Watch out for Pubs under the hammer - coming soon to BBC1. Knock up a few partitions, turn it into flats, couple of coats of magnolia... This time next year we'll all be millionaires...
22. rumble said...
Happy Mondays, "Humans, a very enlightened species?" -- the most animal of all.
Seems there have been wolves in sheep's clothing.
"supremely division"
23. braindeed said...
mw@12 said...
If the government is too stupid to listen to the land value taxers, why shouldn't we cash in? People call me a hypcrite for being a sell-to-renter and LVTer, but a lot of my LVT chums are homeowners, owner-occupying farmers or even landlords or property developer
Everyone is 'too stupid'.....have been for a century.
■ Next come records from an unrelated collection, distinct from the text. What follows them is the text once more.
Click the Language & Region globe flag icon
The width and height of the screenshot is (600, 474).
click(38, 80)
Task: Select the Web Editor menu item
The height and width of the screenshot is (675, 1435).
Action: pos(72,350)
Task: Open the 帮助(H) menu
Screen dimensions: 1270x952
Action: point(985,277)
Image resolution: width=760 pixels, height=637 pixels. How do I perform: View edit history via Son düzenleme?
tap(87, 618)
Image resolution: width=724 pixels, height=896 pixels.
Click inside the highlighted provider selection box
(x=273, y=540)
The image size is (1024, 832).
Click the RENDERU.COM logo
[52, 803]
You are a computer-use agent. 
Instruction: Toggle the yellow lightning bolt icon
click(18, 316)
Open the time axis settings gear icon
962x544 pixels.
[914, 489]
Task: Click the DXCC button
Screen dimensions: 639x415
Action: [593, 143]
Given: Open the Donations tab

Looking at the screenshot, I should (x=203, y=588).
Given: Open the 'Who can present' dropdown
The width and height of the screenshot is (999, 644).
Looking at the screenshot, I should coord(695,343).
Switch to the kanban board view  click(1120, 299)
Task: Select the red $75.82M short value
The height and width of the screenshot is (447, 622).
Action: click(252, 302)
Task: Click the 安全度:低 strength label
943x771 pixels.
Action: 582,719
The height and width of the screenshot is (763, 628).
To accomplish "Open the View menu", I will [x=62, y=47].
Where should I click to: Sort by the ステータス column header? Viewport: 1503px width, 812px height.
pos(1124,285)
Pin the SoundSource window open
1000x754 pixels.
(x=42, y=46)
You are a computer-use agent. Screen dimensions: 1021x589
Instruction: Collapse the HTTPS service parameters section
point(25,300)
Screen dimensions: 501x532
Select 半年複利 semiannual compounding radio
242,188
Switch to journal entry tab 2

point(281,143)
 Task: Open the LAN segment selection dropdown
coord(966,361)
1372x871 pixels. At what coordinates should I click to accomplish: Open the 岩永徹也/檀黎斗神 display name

LVT will never happen, it's just too fair.
24. braindeed said...
timmy t @ 21 said
Makes all those well-reasoned arguments just seem like sour grapes because you weren't getting your way
Bingo. There is a stench of hypocracy in lots of posts here. Everyone is a 'VI' now.
25. uncle tom said...
"There is a stench of hypocracy in lots of posts here"
Not from this quarter - I've been posting here for a very long time, and I've never made any secret about my 'VI'
From a moral point of view, I absolutely agree that house prices should never have been allowed to get so high, and that the over restriction of the availability of development land, and the failure to balance immigration with the supply of housing, has been indefensible.
I'm not looking to profit from a major rebound after prices crash, only to profit from the period of over-correction to a return to sanity.
More importantly, the people I'm out to profit from are not the kids of today, but the smug gits of yesterday..
26. braindeed said...
UT @25 said...
Not from this quarter - I've been posting here for a very long time, and I've never made any secret about my 'VI'
Excuse me UT, I meant no one in particular - the notion that we're all VI's was meant as a sad inditement of how disparate a bunch we have become - Maggie and her 'No such thing as society' construct again ....Bomm Boom
27. rumble said...
"....
I think we have gone through a period when too many children and people have been given to understand"I have a problem, it is the Government's job to cope with it!" or"I have a problem, I will go and get a grant to cope with it!" "I am homeless, the Government must house me!" and so they are casting their problems on society and who is society? There is no such thing! There are individual men and women and[fo 1] there are families and no government can do anything except through people and people look to themselves first. It is our duty to look after ourselves and then also to help look after our neighbour and life is a reciprocal business and people have got the entitlements too much in mind without the obligations, because there is no such thing as an entitlement unless someone has first met an obligation and it is, I think, one of the tragedies in which many of the benefits we give, which were meant to reassure people that if they were sick or ill there was a safety net and there was help, that many of the benefits which were meant to help people who were unfortunate
...."
28. rumble said...
29. braindeed said...
It's the nature of good goverment to provide a framework for people to educate and take care of themselves. To gorge at the trough of self interest and whine while the piglets fall down ill, is the way of the delusional.